Hayat bazı insanları daha çok erken, bütün ağırlığıyla vurur. Kaotik koşullarda büyürler, sevdiklerini kaybederler ya da başkalarının hiç karşılaşmadığı engellere takılırlar. Yine de bazılarının yıllar sonra hayata kattığı dinginlik neredeyse büyülü bir şey gibidir. Başkalarının pes ettiği yerde ayağa kalkarlar, çıkmaz sokakta yol bulurlar ve zemin ayaklarının altından kayarken bile gülümseyebilirler. Psikologların buna verdiği isim “resilyans”, yani ruhsal dayanıklılık. Ve dikkatle bakıldığında görülür ki bu, sabit bir yetenek değil; tam tersine, çorak toprakta bile filizlenen bir bitki gibi büyüyebilen bir güçtür.
Yeni araştırmalar, bu içsel gücün tek bir hileye ya da gizemli bir gene dayanmadığını ortaya koyuyor. Dayanıklılık, birbirine geçmiş dişliler gibi işleyen pek çok unsurun toplamından doğuyor. Bilim insanları bunu genelde altı temel sütun üzerinden anlatıyor:
- Gerçekliği kabul etmek: Hayatın aksayabileceğini bilmek ve dünyanın yıkılmadığını görmek, fırtınalara daha sakin bakabilmeyi sağlıyor.
- Düşünceyi yönetmek: Sorunları büyütmek yerine parçalarına ayırmak, analitik kalabilmek.
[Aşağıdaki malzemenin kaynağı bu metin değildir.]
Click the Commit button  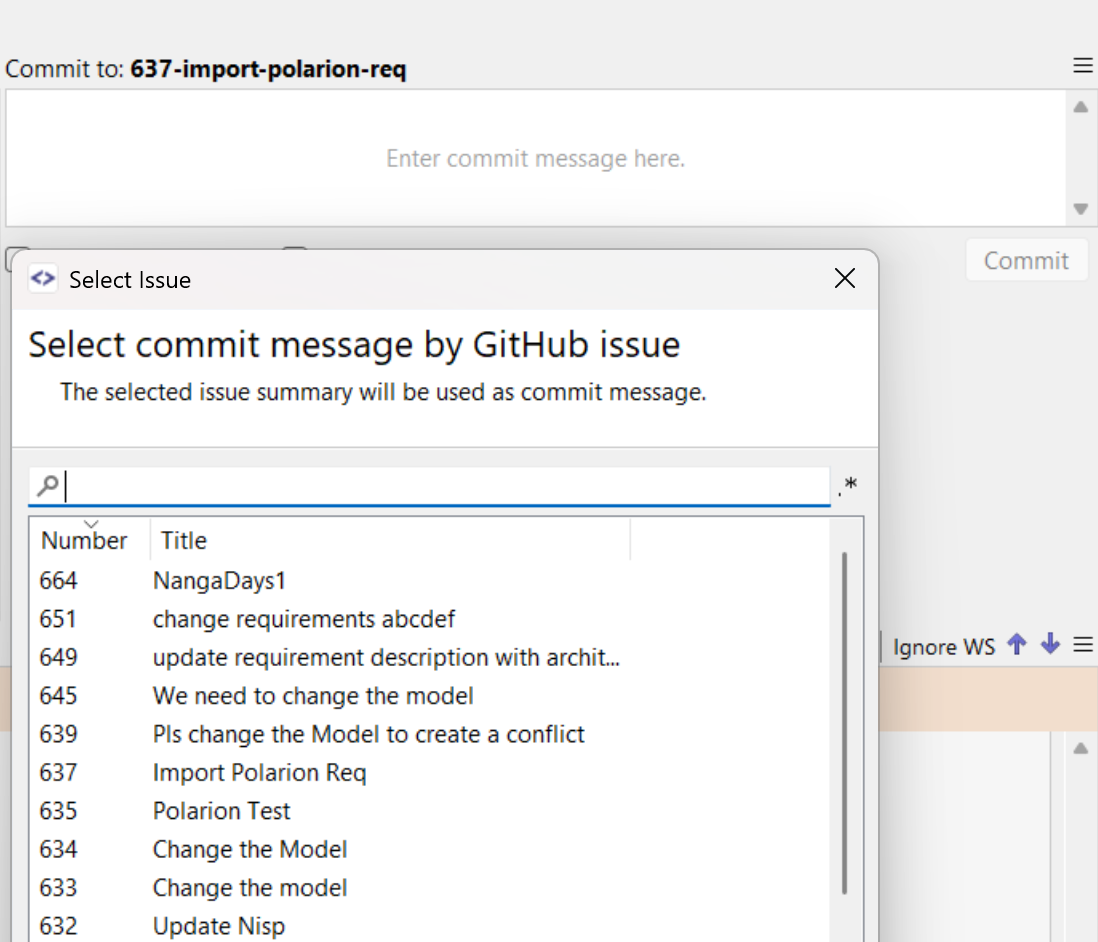point(1026,259)
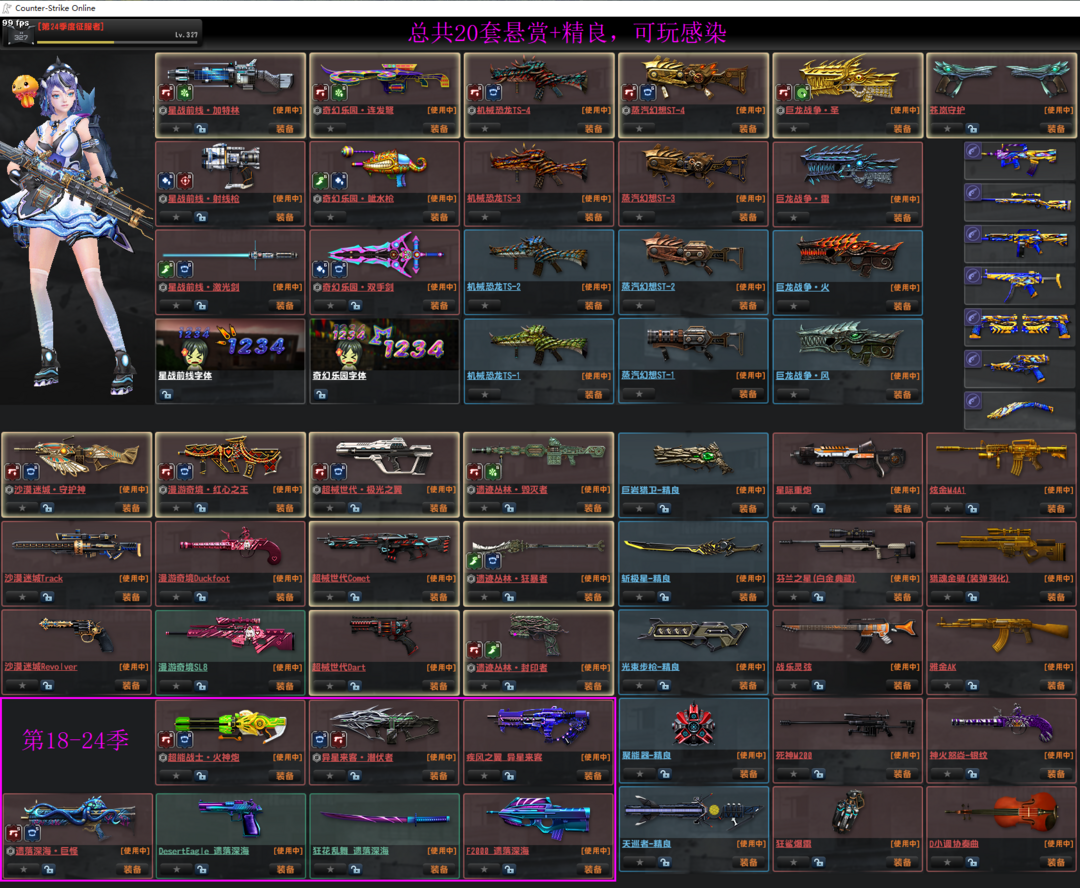The height and width of the screenshot is (888, 1080).
Task: Equip the DesertEagle 遗落深海 pistol
Action: tap(284, 870)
Kalp hızla çarpsa bile zihni berrak tutabilmek.
- İlişkiler: Hiç kimse bir ada değildir. Dayanıklı insanların yanında genellikle en az bir-iki kişi vardır: bir dost, bir kardeş ya da sessizce yanına oturup kahve uzatan bir iş arkadaşı.
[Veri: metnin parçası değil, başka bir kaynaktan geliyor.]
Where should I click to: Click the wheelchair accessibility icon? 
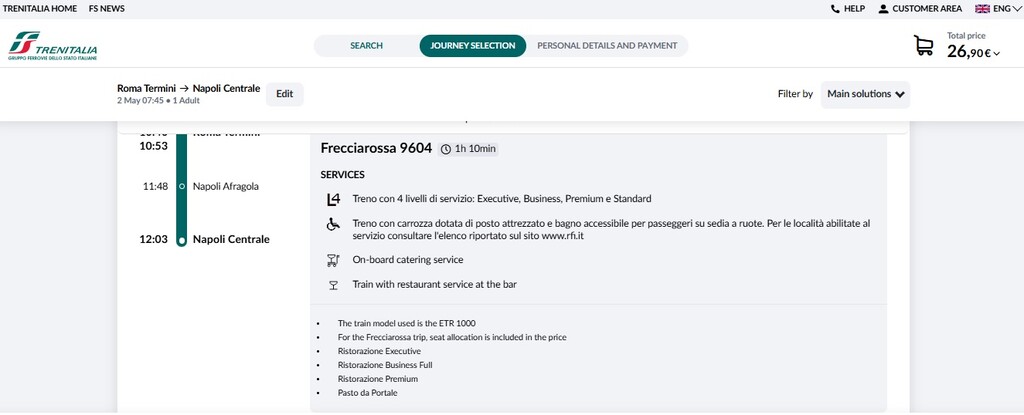pos(333,224)
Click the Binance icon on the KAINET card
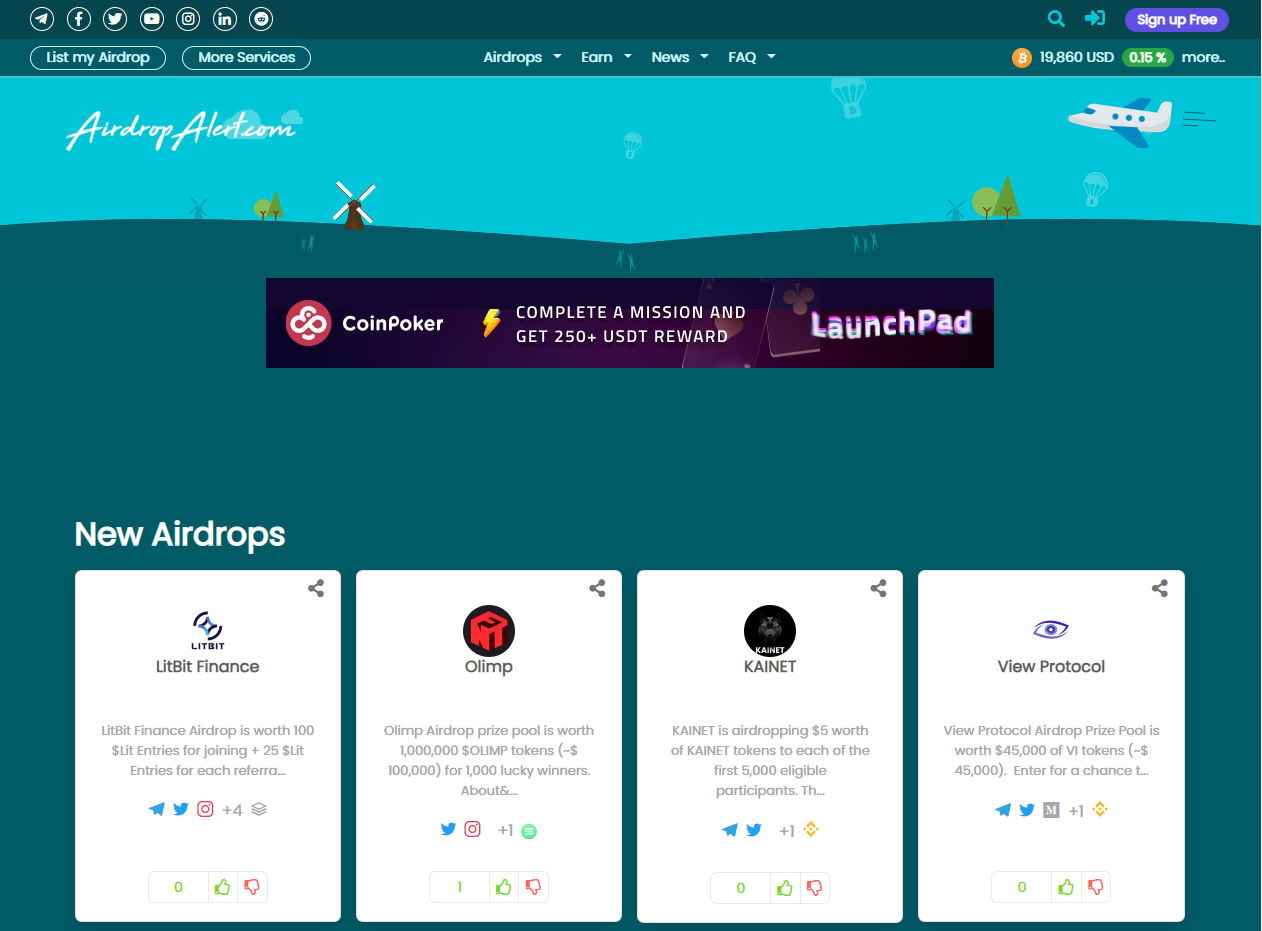Screen dimensions: 1262x931 811,829
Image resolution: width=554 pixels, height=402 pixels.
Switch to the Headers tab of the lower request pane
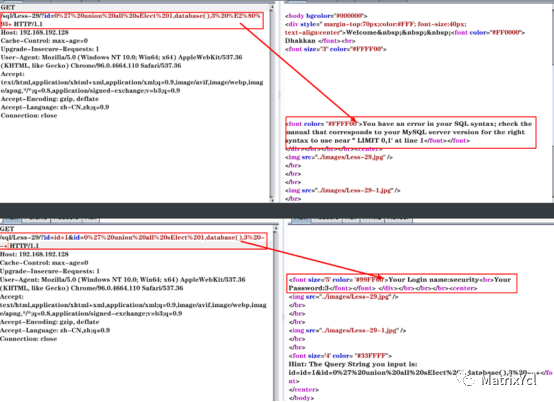pyautogui.click(x=66, y=219)
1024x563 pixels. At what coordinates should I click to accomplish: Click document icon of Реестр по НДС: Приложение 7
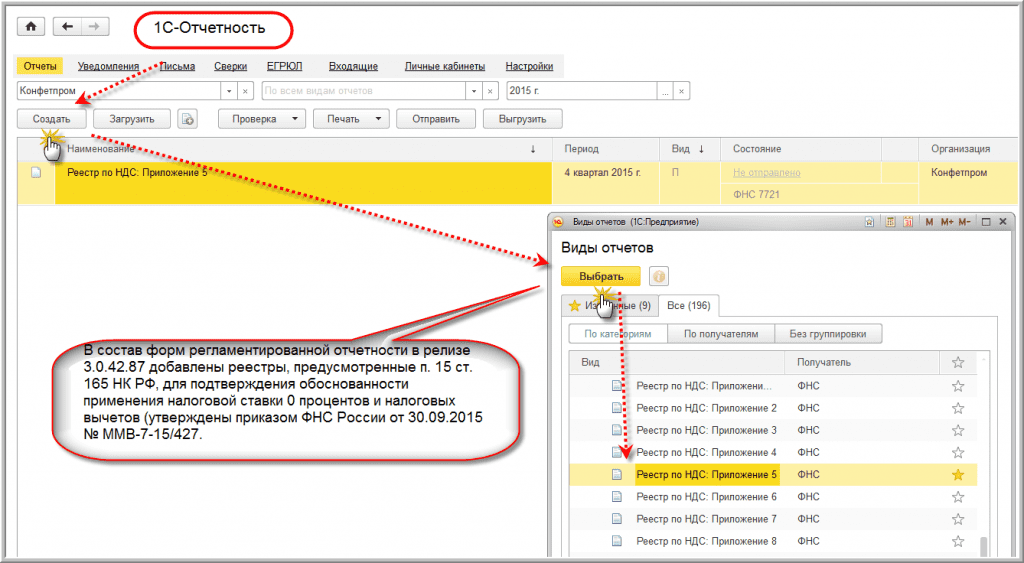click(x=617, y=519)
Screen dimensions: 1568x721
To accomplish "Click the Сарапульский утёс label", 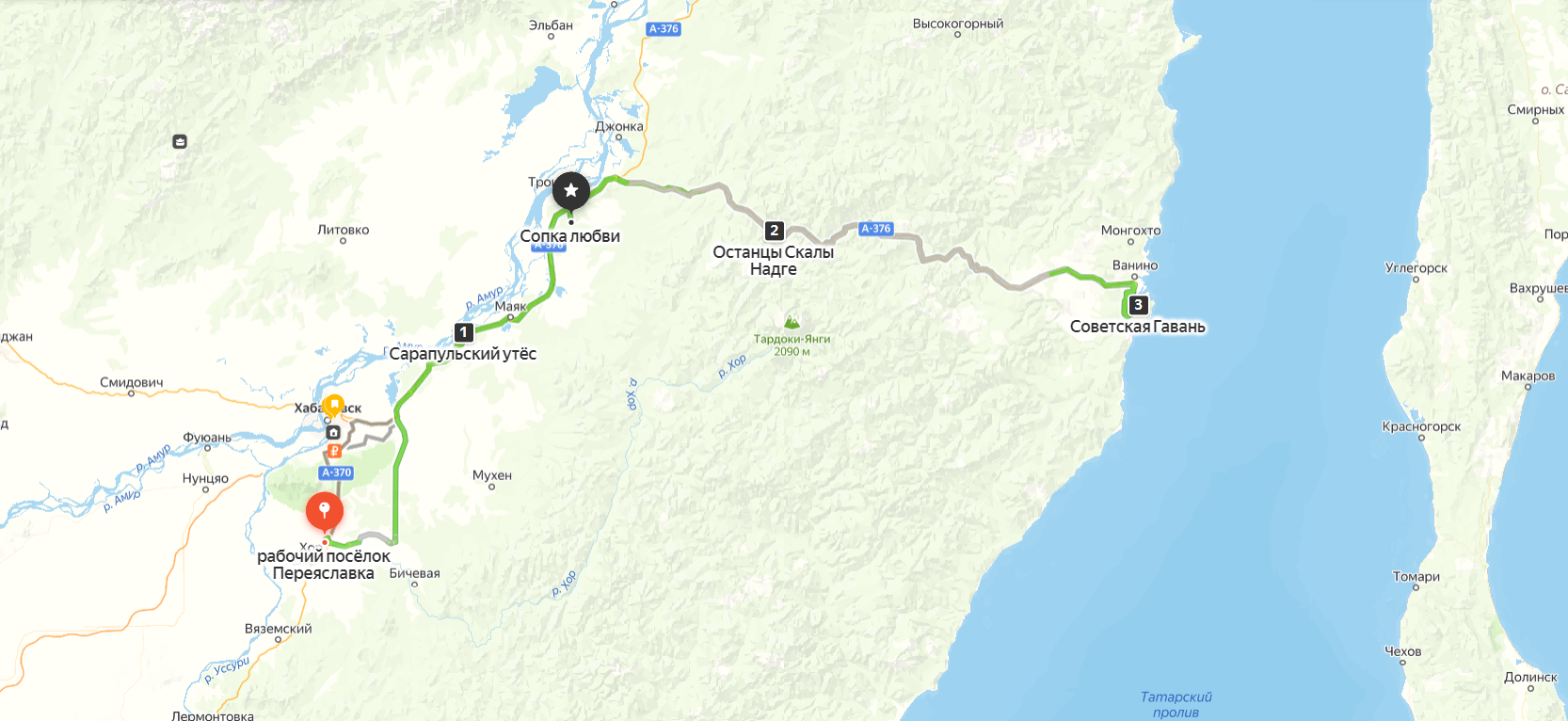I will coord(463,354).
- Kendi gücüne inanmak: Küçük bir kararın bile büyük dönüşüm getirebileceğini deneyimleyen kişi, hayatın bir deniz değil, yön verilebilecek bir nehir olduğunu hisseder.
- Duygularla sağlıklı ilişki: Her zaman mutlu olmak değil; korkuya, öfkeye ya da acıya da yer açmak. Onlara kapılmadan, ama yok saymadan dalgaların gelip geçmesine izin vermek.
- Gelecek kurabilmek: Hayalleri planlara dönüştürmek, planların esnek kalmasına izin vermek. Küçük adımlarla da olsa ilerlemek.
Bütün bunlar hayatı kolay kılmaz; ama zor zamanlarda elimizde bir içsel alet çantası olur. Üstelik bu beceriler öğrenilebilir. Stresle başa çıkma eğitimlerinde, terapilerde ya da bilgece sohbetlerde yeni bakış açıları gelişir. Nörobilim bile gösteriyor ki, zorluklarla baş etmeyi öğrenen insanların beyinlerinde duygu kontrolü, problem çözme ve sosyal ilişkilerle ilgili bölgeler daha güçlü bağlantılar kuruyor.
Gündelik yaşamda bu güç kendini küçük ama çok değerli anlarda belli eder:
- İşten çıkarıldıktan sonra arkadaşlarla atılan ilk kahkaha.
- Ayrılığın ardından önce ağlatan, sonra birlikte söylenen o şarkılar.
- Çocukken sürekli “yetersizsin” denilen birinin yeni işe başlaması ve yorgun ama gururlu eve dönmesi.
Dayanıklılık, varılacak sabit bir nokta değil; yaşayan, gelişen bir süreçtir. Her konuşmada, her deneyimde, her “yeniden ayağa kalkma” denemesinde büyür. Belki de sırrı şudur: Güç, acının yokluğu değil; acıya rağmen büyüyebilme becerisidir. İşte bu yüzden, sessiz ama olağanüstü bir güçtür.